Les données des baromètres de Santé publique France montrent une baisse de 5,4 points de pourcentage de la prévalence du tabagisme quotidien entre 2016 et 2019, accompagné d’une hausse de 1,9 point de l’usage quotidien du vapotage et d’une hausse de 1,2 point des ex-fumeurs ex-vapoteurs. Cette période est la seule à avoir connu une chute significative du taux de fumeurs en France durant le 21ᵉ siècle.
L’Institut national français de la santé et de la recherche médicale (INSERM) avait déjà constaté que « l’utilisation de la cigarette électronique était associée à la réduction du tabagisme et à la tentative d’arrêt du tabac pour les personnes qui l’ont utilisée pendant moins d’un an » notant que « des avantages supplémentaires sont attendus avec une durée d’utilisation plus longue ».

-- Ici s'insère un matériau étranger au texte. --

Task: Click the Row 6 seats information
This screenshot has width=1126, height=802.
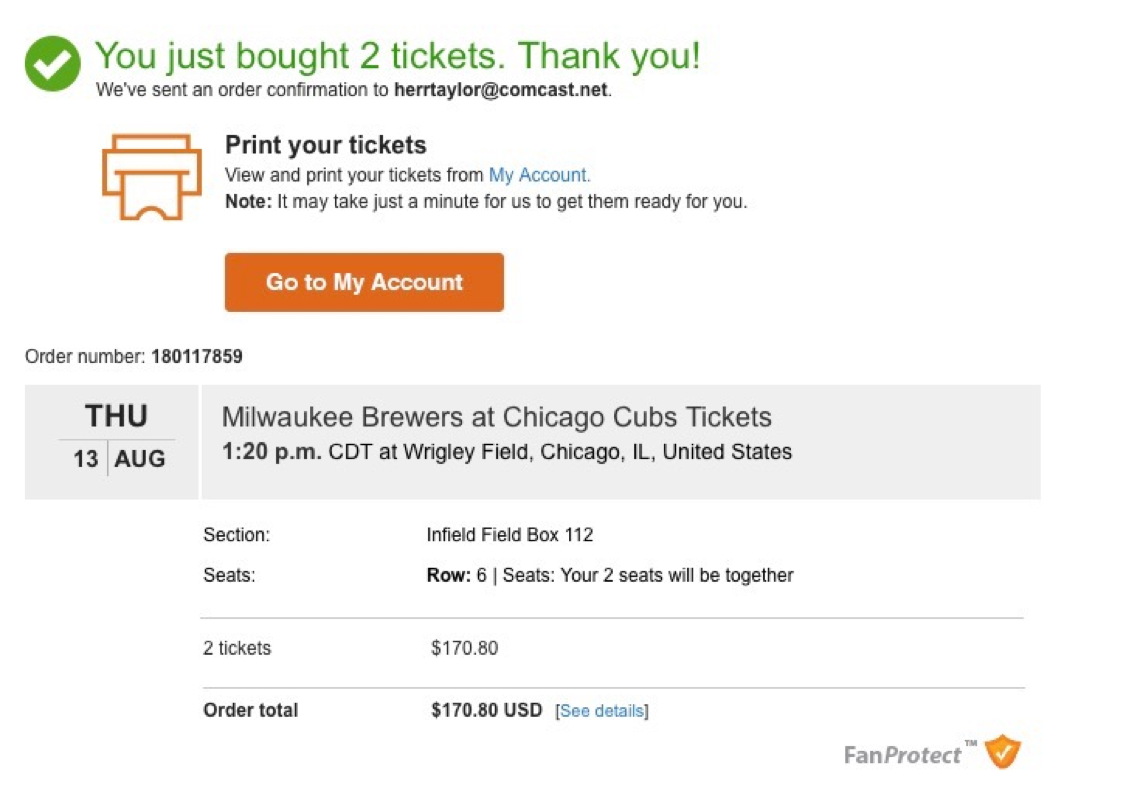Action: tap(610, 575)
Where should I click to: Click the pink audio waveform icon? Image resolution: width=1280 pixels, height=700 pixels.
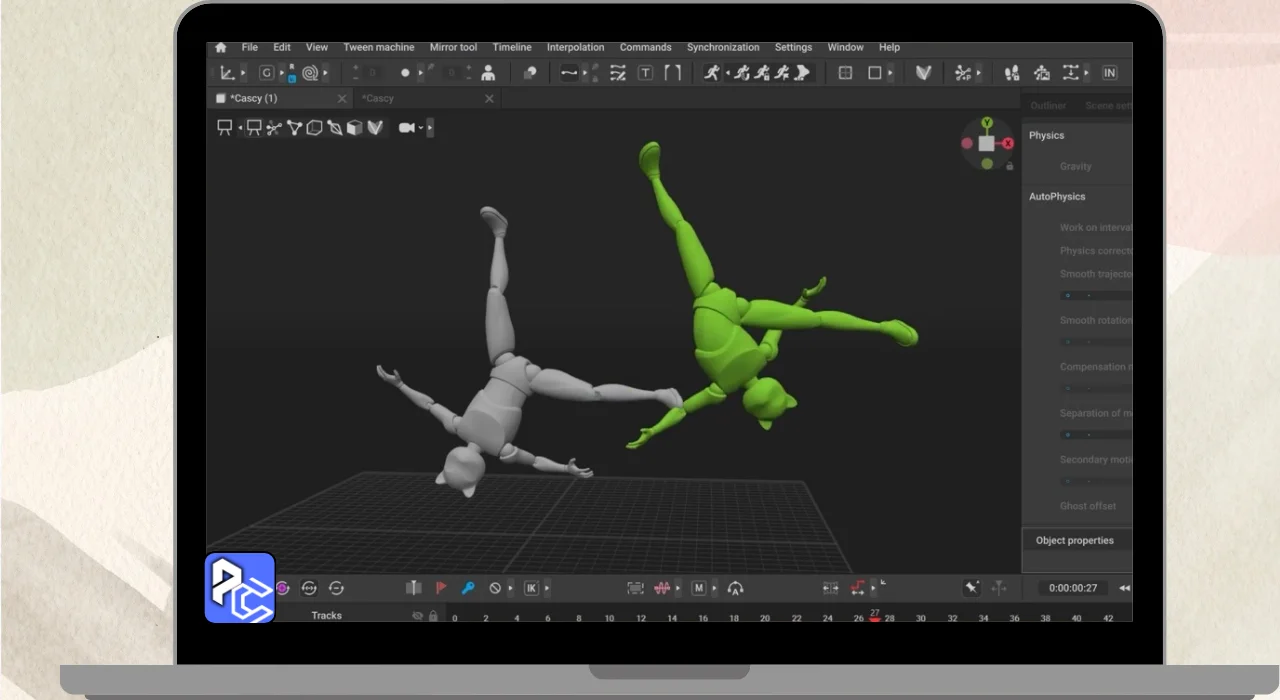coord(661,588)
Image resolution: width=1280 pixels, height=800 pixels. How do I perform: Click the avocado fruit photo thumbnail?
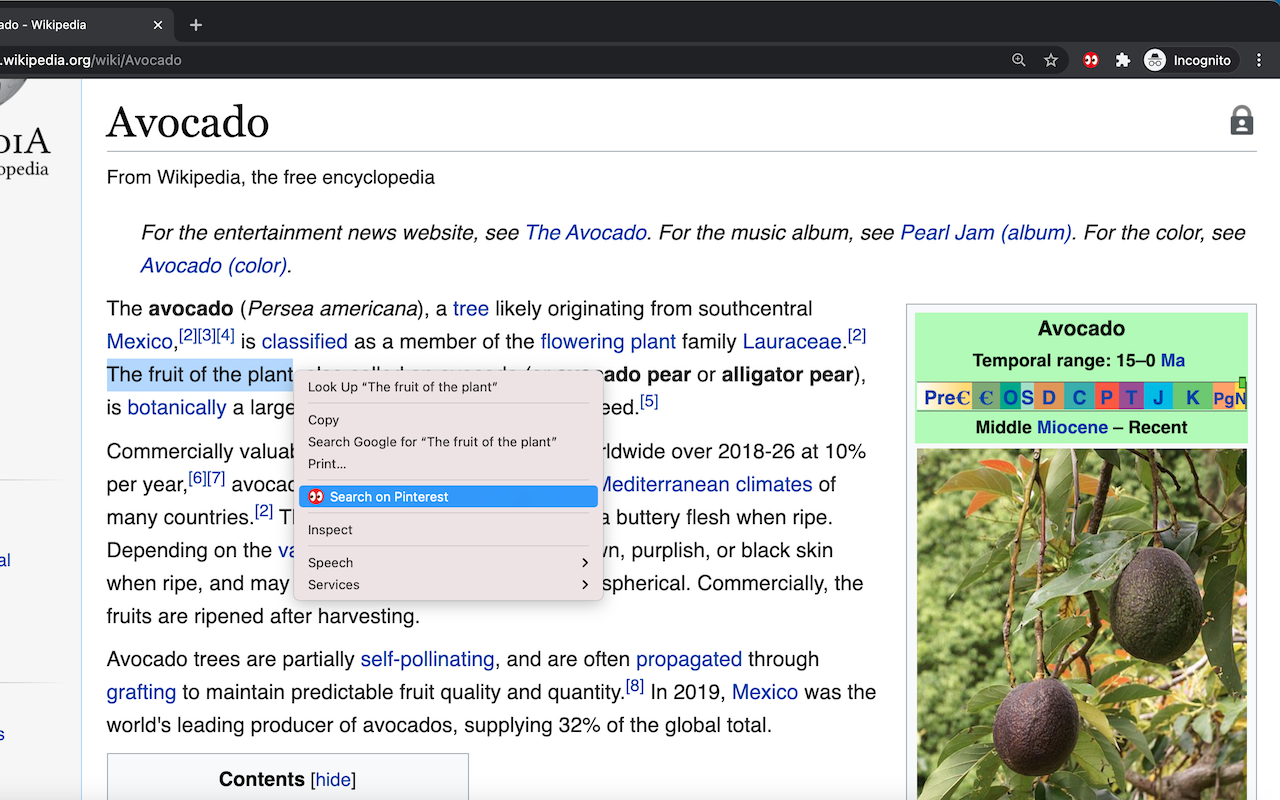coord(1082,624)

Dans un souci d’initier et d’évaluer l’efficacité du vapotage avec un soutien par les pairs pour arrêter de fumer, SOVAPE a mené une enquête auprès des membres du groupe Facebook d’autosupport « Les Vapoteurs #MoisSansTabac » initié par Santé publique France à l’occasion du Mois Sans Tabac 2017. Il en résulte que 38 % des participants étaient devenus non-fumeurs à 5 mois, soit environ 10 fois plus de chance d’arrêter qu’avec un arrêt franc sans aucune aide.
Au Royaume-Uni, l’agence de Santé publique anglaise Office for Health Improvment and Disparities (OHID, ex-Public Health England), estime dans son 8ᵉ rapport annuel sur le vapotage en 2022 que la performance d’arrêt du tabac dans les Stop Smoking Services avec la vape (avec donc un accompagnement de soutien) atteint entre 55 et 78 % de réussite.
Selon l’Eurobaromètre 2021 publié par la Commission européenne, 30 % des Européens qui ont essayé le vapotage ont réussi à arrêter de fumer, tandis que 27 % ont réduit leur consommation de tabac.
Une récente analyse épidémiologique américaine, publiée en 2024 dans la revue Nicotine and Tobacco Research de la SRNT, montre que les fumeurs utilisant le vapotage ont été en proportion significativement plus à arrêter de fumer que les fumeurs n’utilisant pas le vapotage entre 2013 et 2022.